--- Data shown ---
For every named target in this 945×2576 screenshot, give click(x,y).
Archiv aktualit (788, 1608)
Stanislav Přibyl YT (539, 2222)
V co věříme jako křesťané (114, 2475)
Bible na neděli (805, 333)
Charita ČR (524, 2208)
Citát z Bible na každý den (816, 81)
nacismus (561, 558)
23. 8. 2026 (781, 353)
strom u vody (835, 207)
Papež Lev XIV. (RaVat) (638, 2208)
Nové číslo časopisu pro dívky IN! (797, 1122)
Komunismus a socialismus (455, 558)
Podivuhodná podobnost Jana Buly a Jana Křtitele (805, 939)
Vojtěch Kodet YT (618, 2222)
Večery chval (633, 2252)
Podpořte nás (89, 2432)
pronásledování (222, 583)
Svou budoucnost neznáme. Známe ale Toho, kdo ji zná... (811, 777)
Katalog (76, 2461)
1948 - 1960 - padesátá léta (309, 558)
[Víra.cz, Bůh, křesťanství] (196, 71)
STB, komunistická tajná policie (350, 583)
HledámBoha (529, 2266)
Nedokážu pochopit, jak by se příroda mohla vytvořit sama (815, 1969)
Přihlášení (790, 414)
---
--- Data shown ---
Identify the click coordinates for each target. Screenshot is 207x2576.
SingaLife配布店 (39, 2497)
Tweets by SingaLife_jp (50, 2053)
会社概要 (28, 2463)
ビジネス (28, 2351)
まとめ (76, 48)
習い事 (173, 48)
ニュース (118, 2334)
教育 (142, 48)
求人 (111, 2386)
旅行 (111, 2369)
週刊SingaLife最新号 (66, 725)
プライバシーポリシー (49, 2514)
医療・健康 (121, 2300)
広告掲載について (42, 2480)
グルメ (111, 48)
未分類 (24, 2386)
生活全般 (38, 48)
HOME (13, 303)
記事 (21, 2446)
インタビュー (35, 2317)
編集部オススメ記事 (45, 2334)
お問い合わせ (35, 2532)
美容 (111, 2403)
---
--- Data shown ---
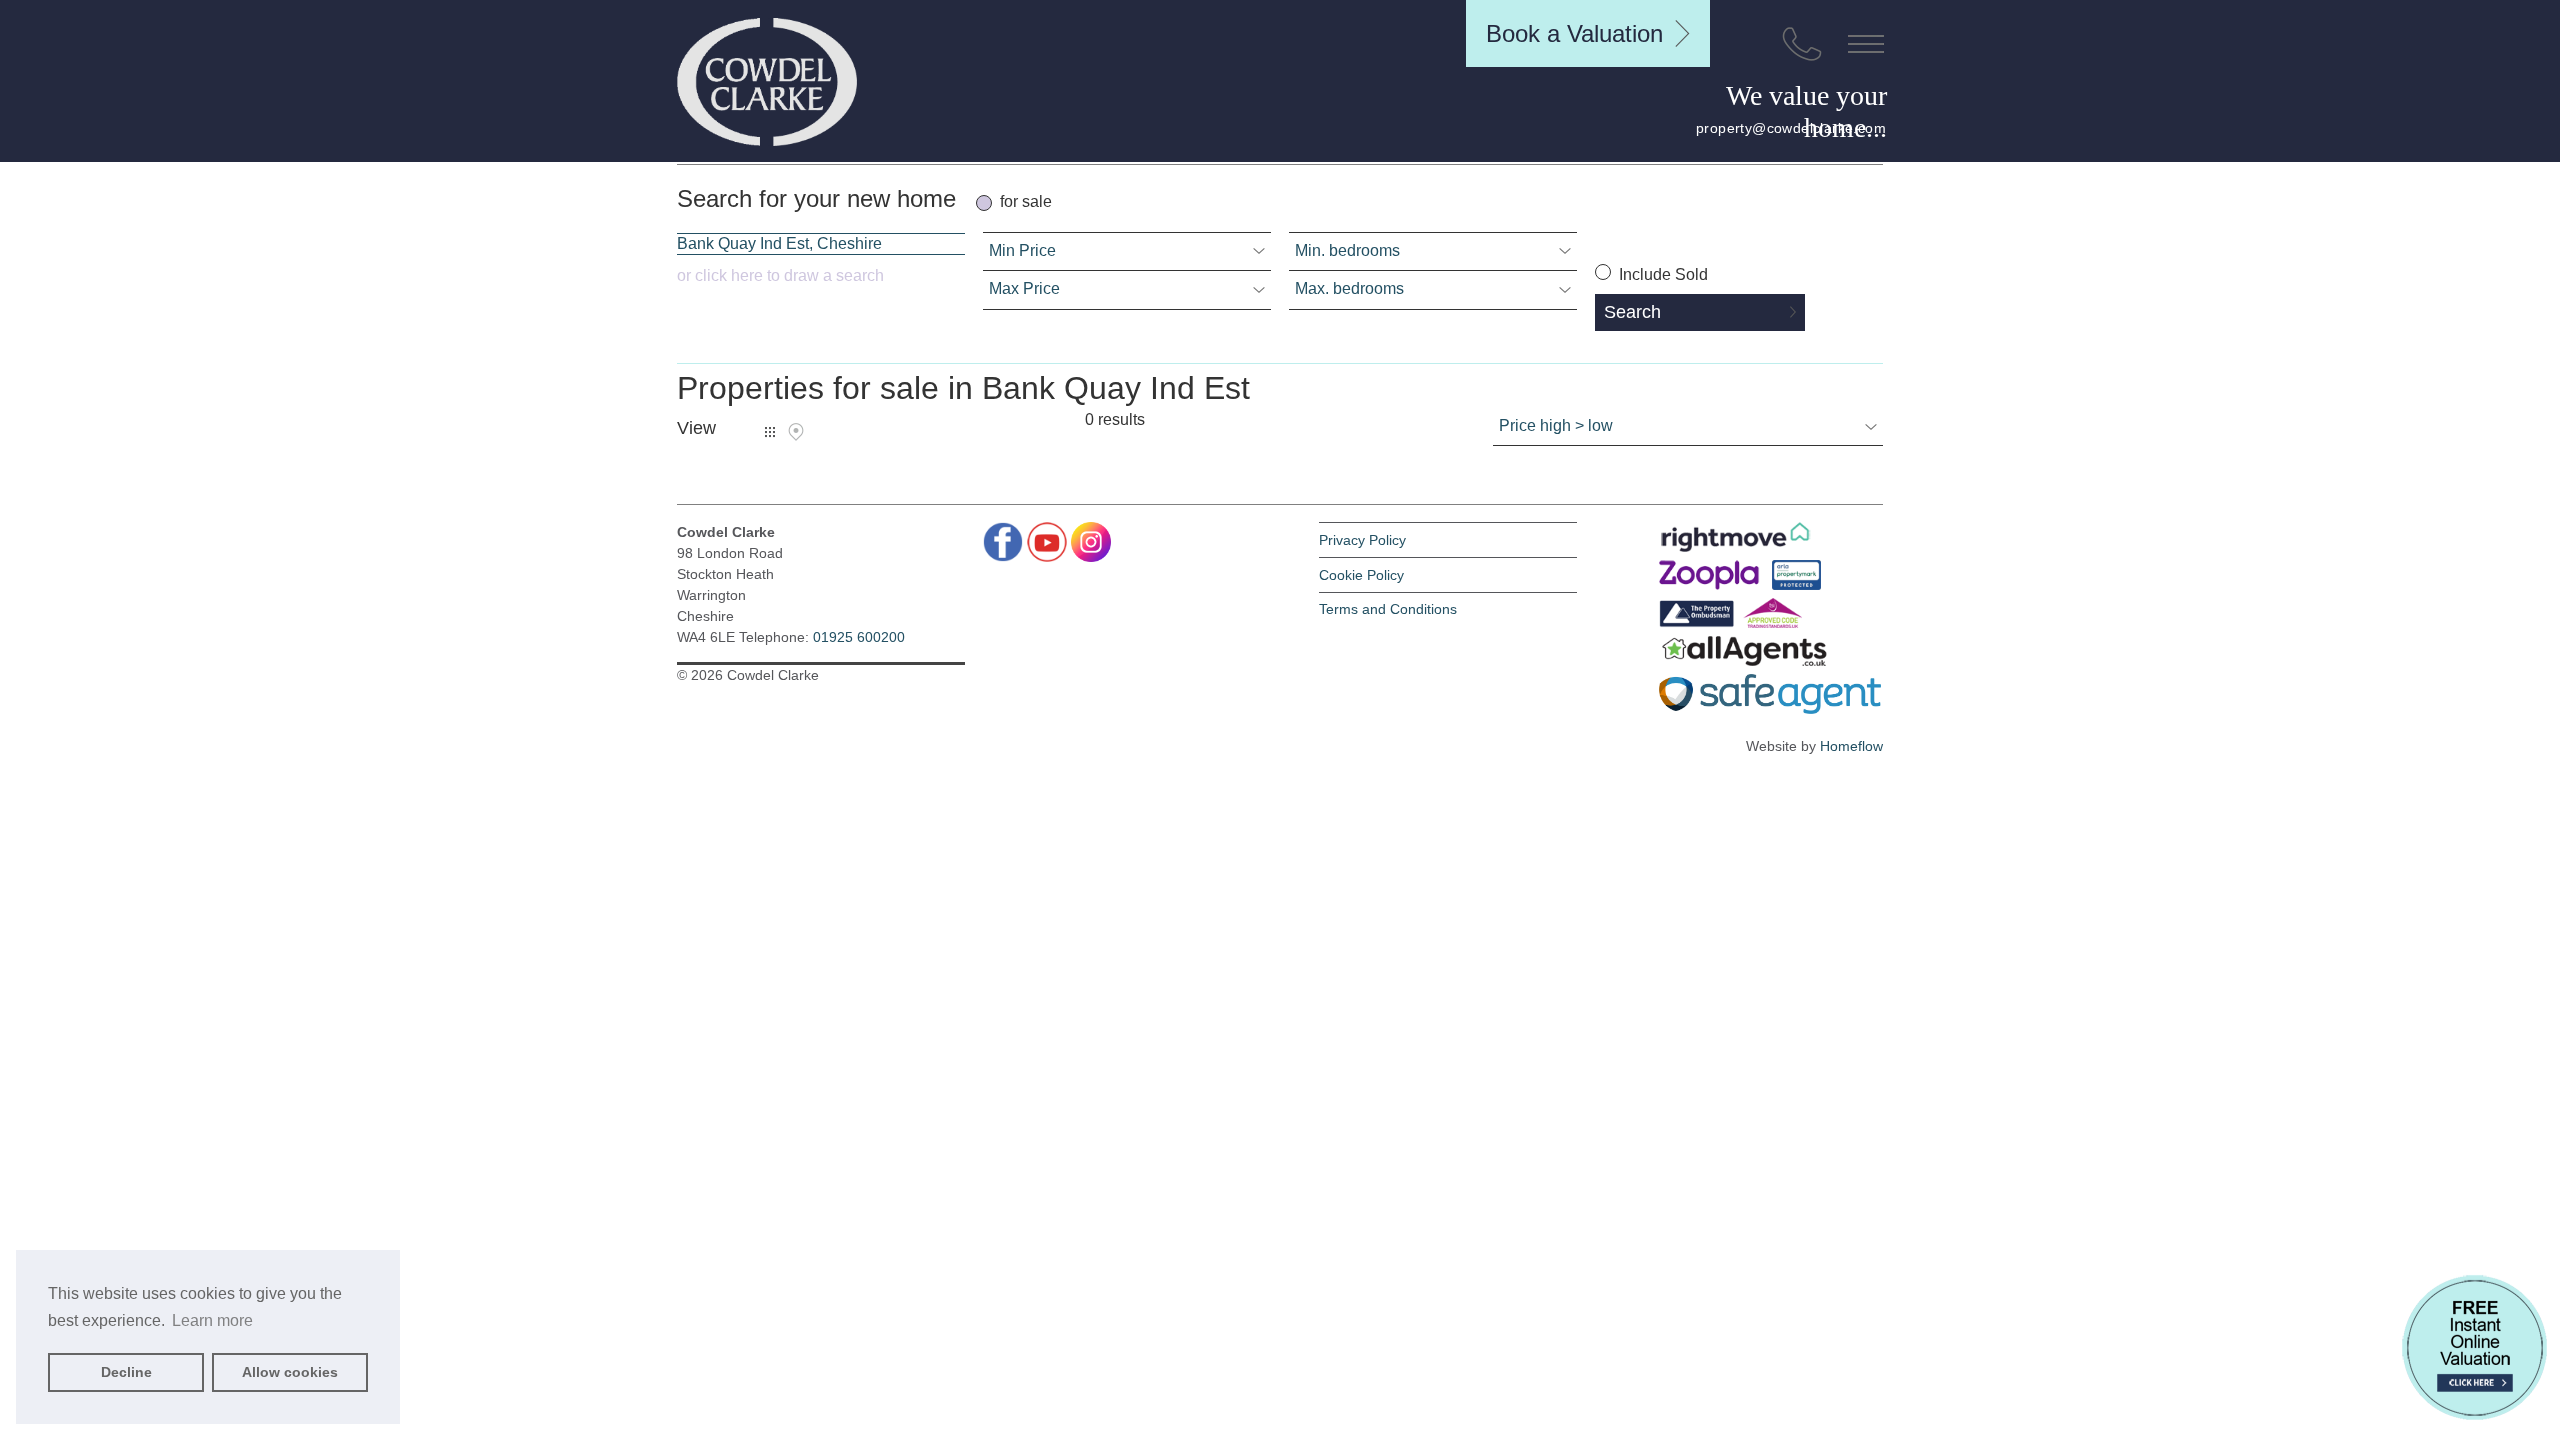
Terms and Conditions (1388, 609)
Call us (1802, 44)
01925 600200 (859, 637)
---
Give back, word for word, only the lines above from the line holding "For every named" to the line holding "Přihlášení (790, 414)", both included.

For every named target in this 945×2576 screenshot, give click(x,y).
Archiv aktualit (788, 1608)
Stanislav Přibyl YT (539, 2222)
V co věříme jako křesťané (114, 2475)
Bible na neděli (805, 333)
Charita ČR (524, 2208)
Citát z Bible na každý den (816, 81)
nacismus (561, 558)
23. 8. 2026 (781, 353)
strom u vody (835, 207)
Papež Lev XIV. (RaVat) (638, 2208)
Nové číslo časopisu pro dívky IN! (797, 1122)
Komunismus a socialismus (455, 558)
Podivuhodná podobnost Jana Buly a Jana Křtitele (805, 939)
Vojtěch Kodet YT (618, 2222)
Večery chval (633, 2252)
Podpořte nás (89, 2432)
pronásledování (222, 583)
Svou budoucnost neznáme. Známe ale Toho, kdo ji zná... (811, 777)
Katalog (76, 2461)
1948 - 1960 - padesátá léta (309, 558)
[Víra.cz, Bůh, křesťanství] (196, 71)
STB, komunistická tajná policie (350, 583)
HledámBoha (529, 2266)
Nedokážu pochopit, jak by se příroda mohla vytvořit sama (815, 1969)
Přihlášení (790, 414)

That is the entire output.